The Apex Court has held that for the cases covering unconstitutional levy, the remedy of writ jurisdiction exists, both under Articles 32 and 226 of the Constitution of India, respectively. The Honorable Court observed that it is but implicit that to obviate the impossible, it must be held that the Petitioner could have filed the application for refund only after the RCM Notification in question was finally struck down and the appeal of the Union of India dismissed in the year 2022.

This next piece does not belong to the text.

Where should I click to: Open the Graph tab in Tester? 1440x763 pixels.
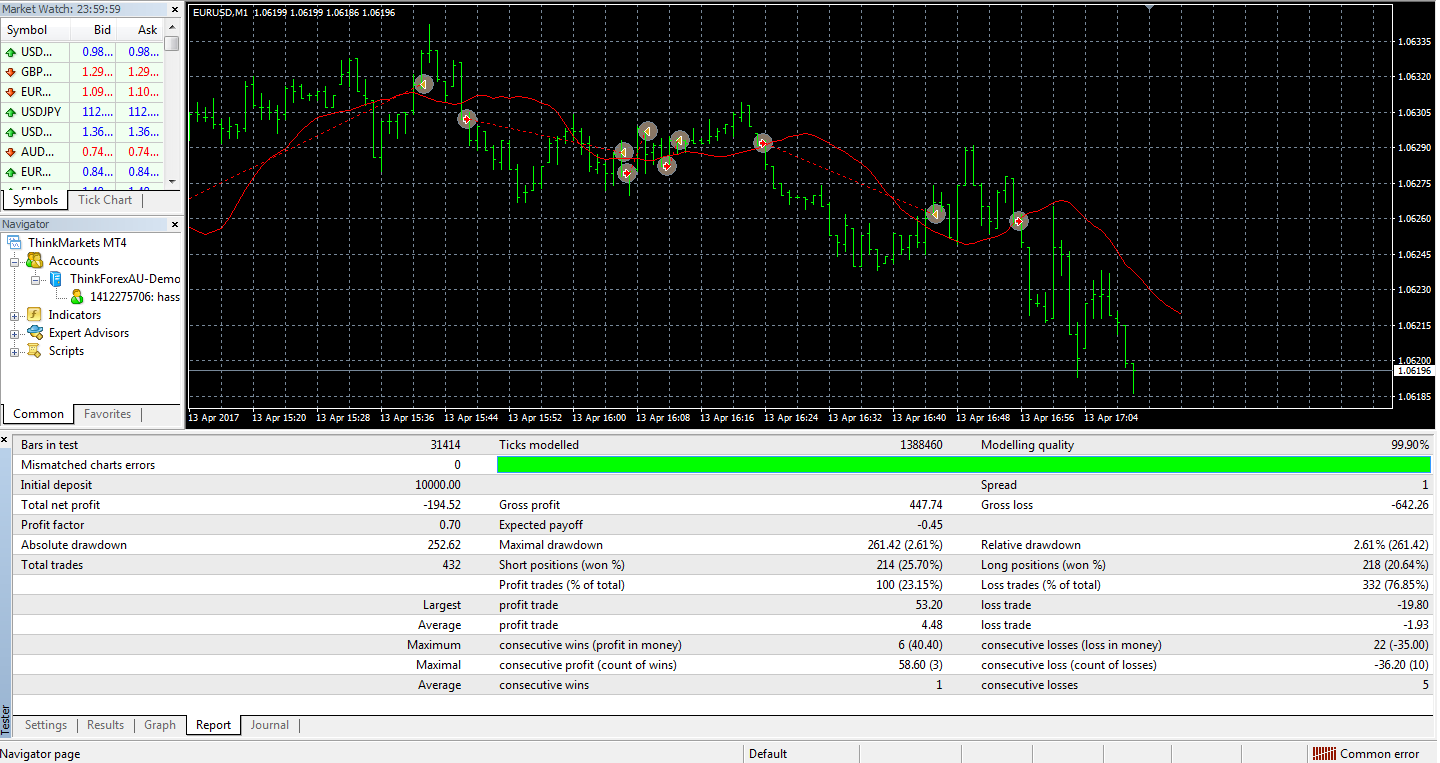point(159,725)
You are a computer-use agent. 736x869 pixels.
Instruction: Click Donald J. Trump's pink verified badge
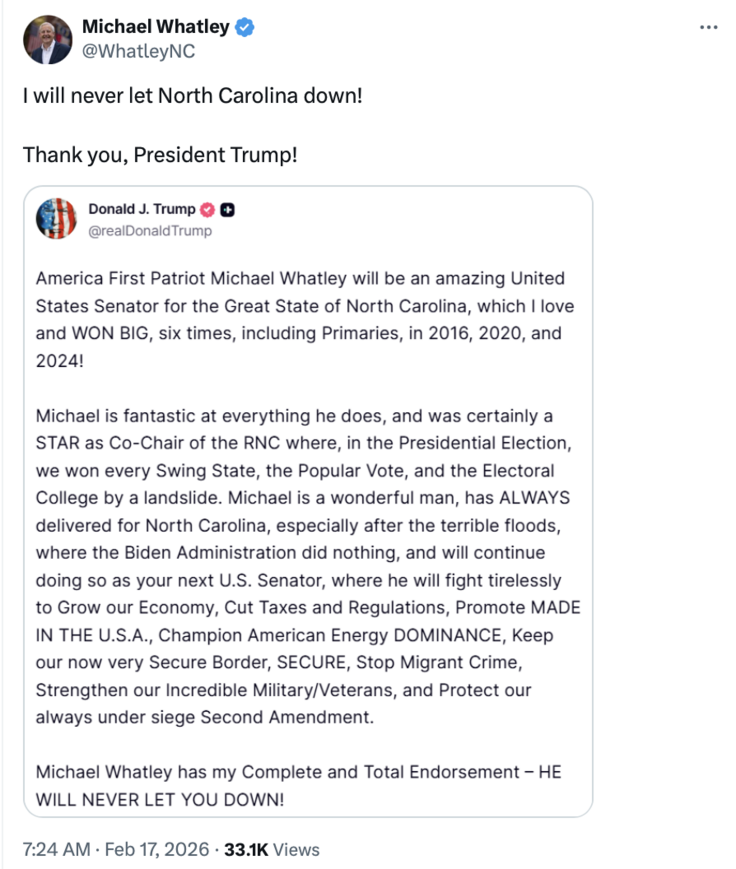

Therefore, it is held that the application for are fund having been filed within a reasonable time thereafter, cannot be held to be time-barred. The writ petition filed by the Petitioner seeking a GST Refund of the IGST is maintainable and must be allowed as the levy has been held to be unconstitutional. The petition, therefore, succeeds and is accordingly allowed. The Impugned Order was hereby quashed and set aside.
10. Whether demand can be raised solely based on the oral statement of a witness without any further evidence or corroboration?
No, the CESTAT, Ahmedabad in the case of Krish Corporation v. Commissioner of C.E. and S.T.-Surat -I [Service Tax Appeal No. 10686 of 2014-DB dated November 26, 2024] allowed the appeal wherein the tax demand has been raised solely based on the statements of various witnesses during investigation without any evidence and further corroboration.
The CESTAT, Ahmedabad observed that the primary dispute is related to the calculation of taxable value as the Respondent has calculated the value solely on the basis of a statement recorded of persons as it has been alleged that the persons have admitted that the amount of rent has been collected by the Appellant in cash. Further noted that an admission by a person, cannot be considered to be conclusive evidence to establish the guilt of the assessee. The Burden of proof is on the Revenue and the same is required to be discharged effectively.
Without corroborative evidence, only on the basis of the statement of a few tenants, it cannot be concluded that the appellant has collected the part of the rent in cheques and the balance is taken in cash. Further, none of the persons whose statement was recorded and was relied upon for raising the demand was cross-examined by the Respondent Commissioner which was required as per Section 9D of the Central Excise Act, 1944, as applicable in service tax matters, regarding examination in chief of witness. The CESTAT opined that the oral statement of the service recipient is not admissible as evidence and the demand of service tax on the basis of a statement of persons is not sustainable. Therefore, the demand of tax amount is reduced and the penalty is not payable as the tax amount was paid before the issuance of SCN.
11. Whether the refund rejection order is valid if the SCN does not provide the required information?
No, the Honorable Madras High Court in the case of Tvl. Orange Sorting Machines (India) (P.) Ltd. v. Additional Commissioner [W.P. No. 4211 of 2024 dated February 23, 2024] quashed the impugned order as the Revenue failed to provide a breakup of the amount demanded, thereby deciding that the refund rejection order is not proper when the required information for defending the claim made is not provided to the Applicant.
The Honorable Court noted that a SCN dated September 22, 2023,was issued for the erroneous refund claimed. Subsequently, the Petitioner in its reply filed, requested for a breakup of the amount so that they can reply to the notice appropriately.